The U.S. government, which once backed Guatemala’s armed forces as a Cold War bulwark in Central America, has conducted crucial investigations of its own. In addition to tracking down Sosa in Canada in 2011, federal investigators arrested three other commandos from the unit who had migrated to the United States. A former sergeant admitted to his role in the massacre and pleaded guilty to immigration charges in Florida in 2010; he is serving 10 years in prison. Investigators found another ex-commando living illegally in California and deported him to Guatemala, where he was convicted in the massacre.
And a third former soldier, Santos Lopez Alonso, will testify in Riverside as part of an apparent plea agreement for charges of illegally re-entering the United States after deportation. Alonso will likely provide eyewitness testimony against Sosa, who was the fourth-highest ranking officer in a special strike force comprised of 20 commando instructors, according to Guatemalan court records.
In court testimony in Guatemala and during interviews last year with ProPublica, two other former commandos alleged that Sosa fired his rifle and threw a grenade into a village well that was piled with living and dead victims. U.S. authorities have said that those two veterans, who live in an undisclosed country as protected witnesses, also will testify in Sosa’s trial.
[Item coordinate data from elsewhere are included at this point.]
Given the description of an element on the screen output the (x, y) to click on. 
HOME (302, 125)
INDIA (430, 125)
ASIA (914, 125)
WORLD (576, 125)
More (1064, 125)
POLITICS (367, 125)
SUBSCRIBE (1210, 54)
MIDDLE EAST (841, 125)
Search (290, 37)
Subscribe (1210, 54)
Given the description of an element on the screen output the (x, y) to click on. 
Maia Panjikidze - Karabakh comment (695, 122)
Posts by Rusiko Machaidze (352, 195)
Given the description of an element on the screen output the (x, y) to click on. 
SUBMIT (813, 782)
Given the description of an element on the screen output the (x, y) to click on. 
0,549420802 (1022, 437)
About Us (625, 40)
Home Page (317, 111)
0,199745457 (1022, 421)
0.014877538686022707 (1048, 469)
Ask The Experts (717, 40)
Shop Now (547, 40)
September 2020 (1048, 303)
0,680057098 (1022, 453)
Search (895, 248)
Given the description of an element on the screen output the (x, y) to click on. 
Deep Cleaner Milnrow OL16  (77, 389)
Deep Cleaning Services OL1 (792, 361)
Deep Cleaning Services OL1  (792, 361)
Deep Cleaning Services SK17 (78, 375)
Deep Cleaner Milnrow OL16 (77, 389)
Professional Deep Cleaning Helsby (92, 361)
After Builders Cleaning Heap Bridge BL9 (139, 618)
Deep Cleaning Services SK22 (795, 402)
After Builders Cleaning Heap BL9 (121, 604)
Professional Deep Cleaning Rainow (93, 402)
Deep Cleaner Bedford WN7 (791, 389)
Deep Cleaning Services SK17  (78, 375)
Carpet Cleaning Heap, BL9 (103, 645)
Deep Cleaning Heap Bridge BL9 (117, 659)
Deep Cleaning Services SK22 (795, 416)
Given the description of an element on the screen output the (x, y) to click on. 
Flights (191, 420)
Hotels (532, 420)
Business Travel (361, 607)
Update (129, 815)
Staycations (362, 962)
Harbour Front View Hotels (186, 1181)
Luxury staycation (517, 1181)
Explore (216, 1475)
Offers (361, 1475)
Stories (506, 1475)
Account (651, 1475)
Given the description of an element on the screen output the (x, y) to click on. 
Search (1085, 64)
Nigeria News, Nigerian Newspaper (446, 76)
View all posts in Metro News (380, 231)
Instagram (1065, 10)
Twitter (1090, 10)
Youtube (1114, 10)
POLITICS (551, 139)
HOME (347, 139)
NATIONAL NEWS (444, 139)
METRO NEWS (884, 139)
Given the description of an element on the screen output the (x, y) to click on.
Ramírez, the Dos Erres survivor, was 3 years old in’82 and has no memory of the atrocity. He grew up thinking he was the son of a heroic lieutenant in the Kaibiles, as the Guatemalan commandos are known. Ramirez came to the United States illegally as a young man. Only in 2011 did he learn from Guatemalan prosecutors that the man he believed to be his father had abducted him and led the massacre in which his mother and eight siblings died.
As a result of the investigation, last year Ramírez met his real father, Tranquilino Castañeda, who survived the rampage because he was in another village. Ramírez has been granted political asylum. He and his father are expected to testify and tell their remarkable story as well as describe the DNA tests that proved they are related and bolstered the evidence against the former commandos.
While Ramírez lived in the shadows as an illegal immigrant, Sosa obtained citizenship in both Canada and the United States thanks to bureaucratic breakdowns and a lack of scrutiny, according to documents and interviews. As the former lieutenant points out, he described his military service in detail – without mentioning Dos Erres – when he requested political asylum in San Francisco in’85 on the grounds that he feared persecution by the guerrillas and the military in Guatemala. U.S. authorities rejected his application, but he promptly went to Canada and gained political asylum there – an official decision that has been questioned by U.S. and Canadian human rights advocates.
Sosa later moved to New York, married a U.S. citizen and obtained permanent residency in’98. He told U.S. immigration officials that he had not served in the Guatemalan military, according to prosecutors, and the officials failed to detect his previous account of his combat experience on his asylum application from’85. That information also slipped by when he obtained citizenship in 2008 in Southern California, where he ran several karate schools, U.S. officials say.
The trial is expected to last two weeks.